Work order
Please reproduce the entries below exactly from the line holding "Where should I click to: Open" through the last line, both included, and omit any pictures.

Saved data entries
= = = = =

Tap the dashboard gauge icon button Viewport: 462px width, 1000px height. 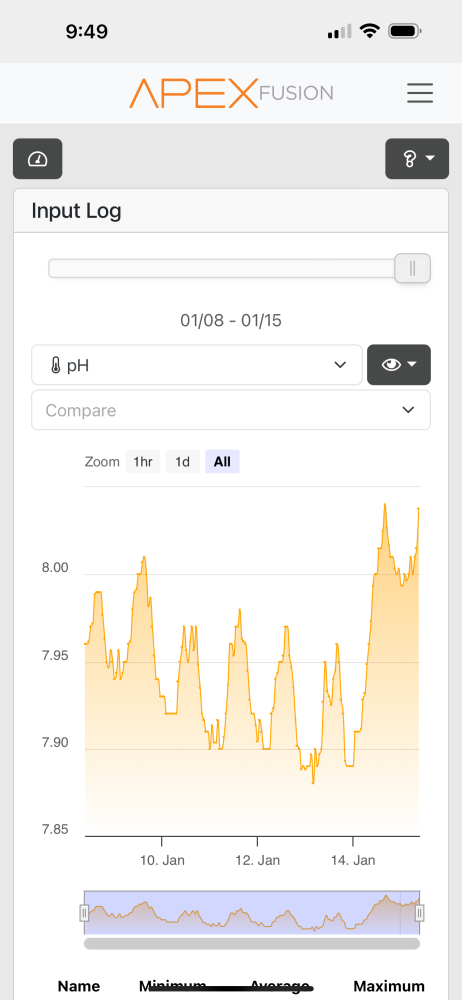38,158
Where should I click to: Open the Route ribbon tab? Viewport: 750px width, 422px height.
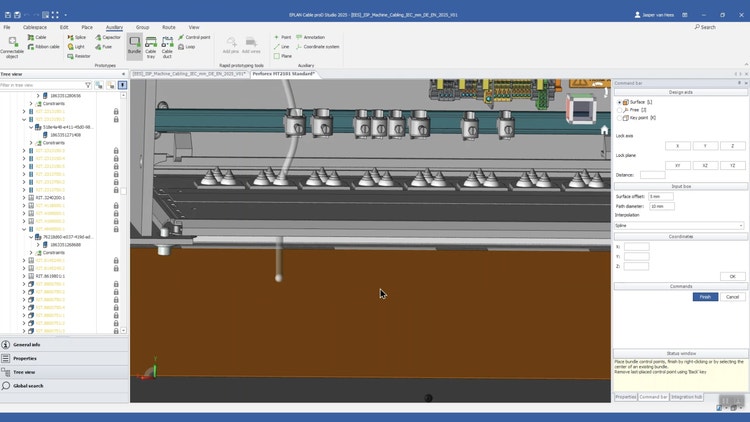click(168, 27)
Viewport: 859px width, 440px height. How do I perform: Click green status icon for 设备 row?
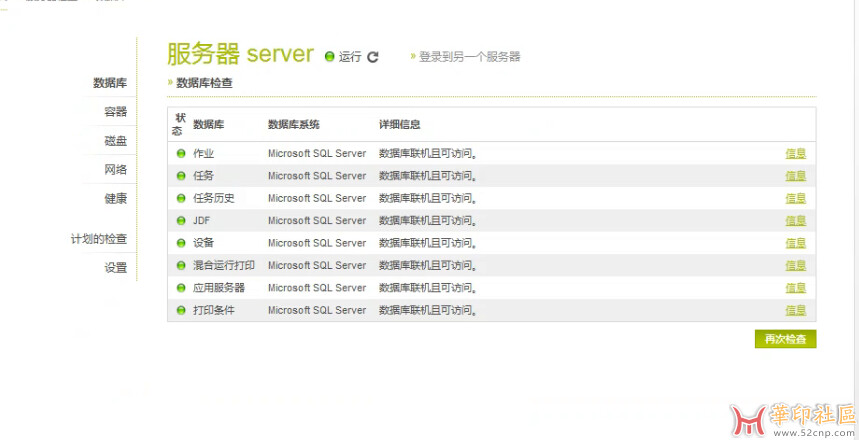click(181, 243)
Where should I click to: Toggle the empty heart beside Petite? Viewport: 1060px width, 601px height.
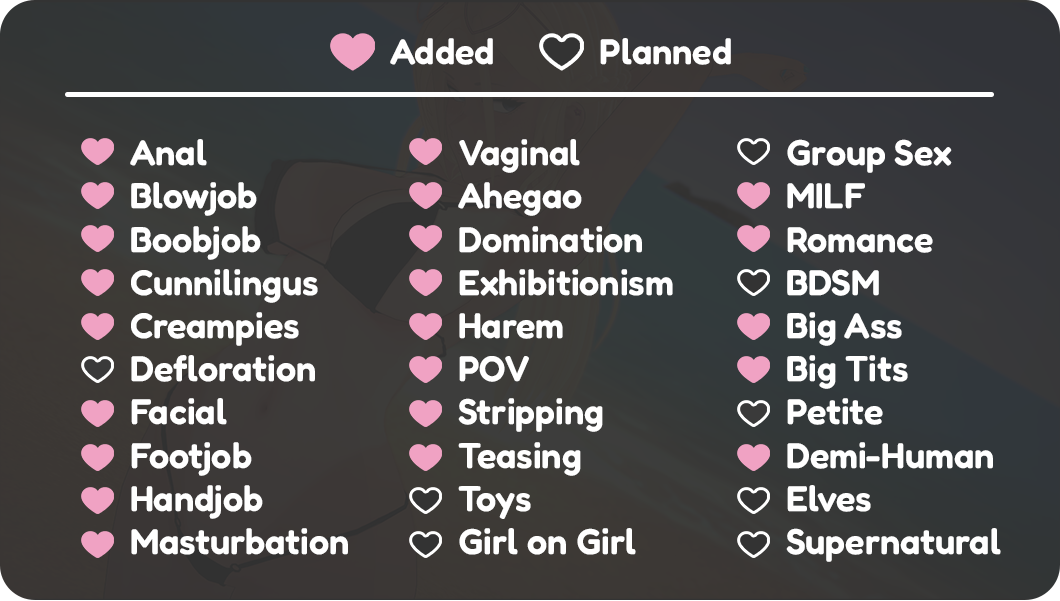[x=753, y=413]
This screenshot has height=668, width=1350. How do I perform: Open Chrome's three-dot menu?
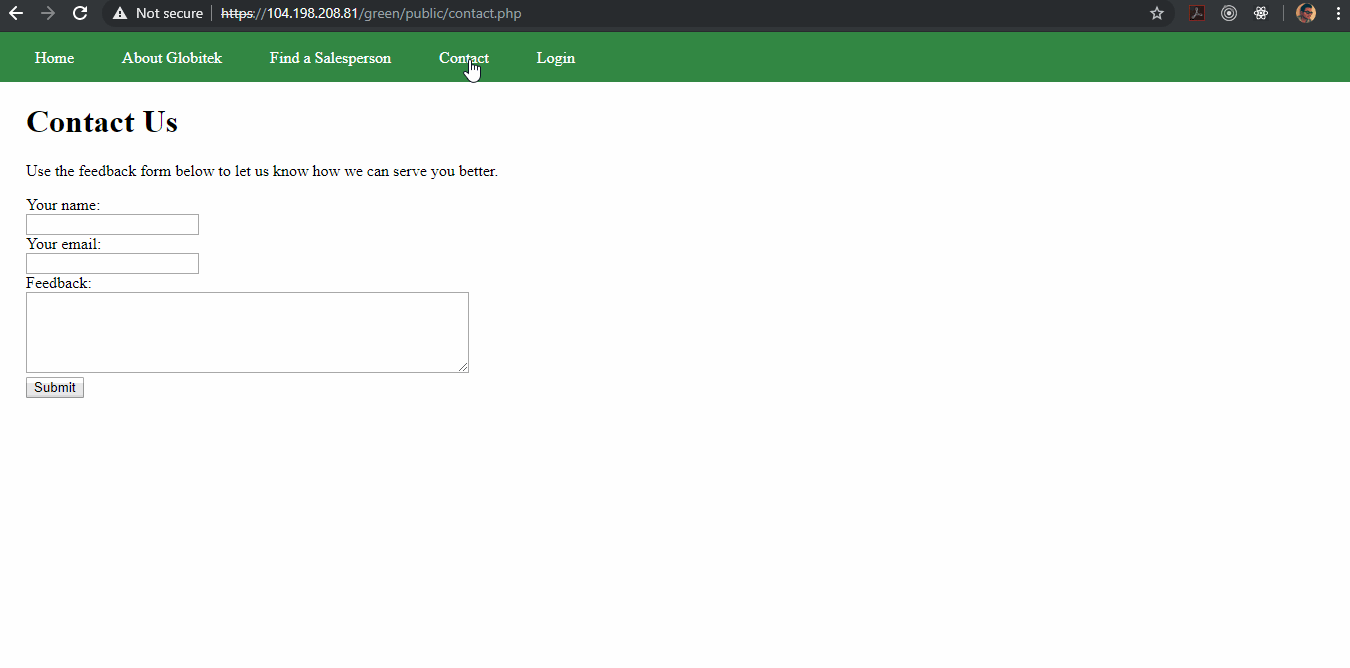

= = = = =

Exercise result
Where should I click to: Open the Route ribbon tab? Viewport: 750px width, 422px height.
click(168, 27)
Viewport: 859px width, 440px height. How do I perform: Click green status icon for 设备 row?
click(181, 243)
Where should I click to: Toggle the empty heart beside Petite? Viewport: 1060px width, 601px height.
[x=753, y=413]
This screenshot has height=668, width=1350. How do I perform: Open Chrome's three-dot menu?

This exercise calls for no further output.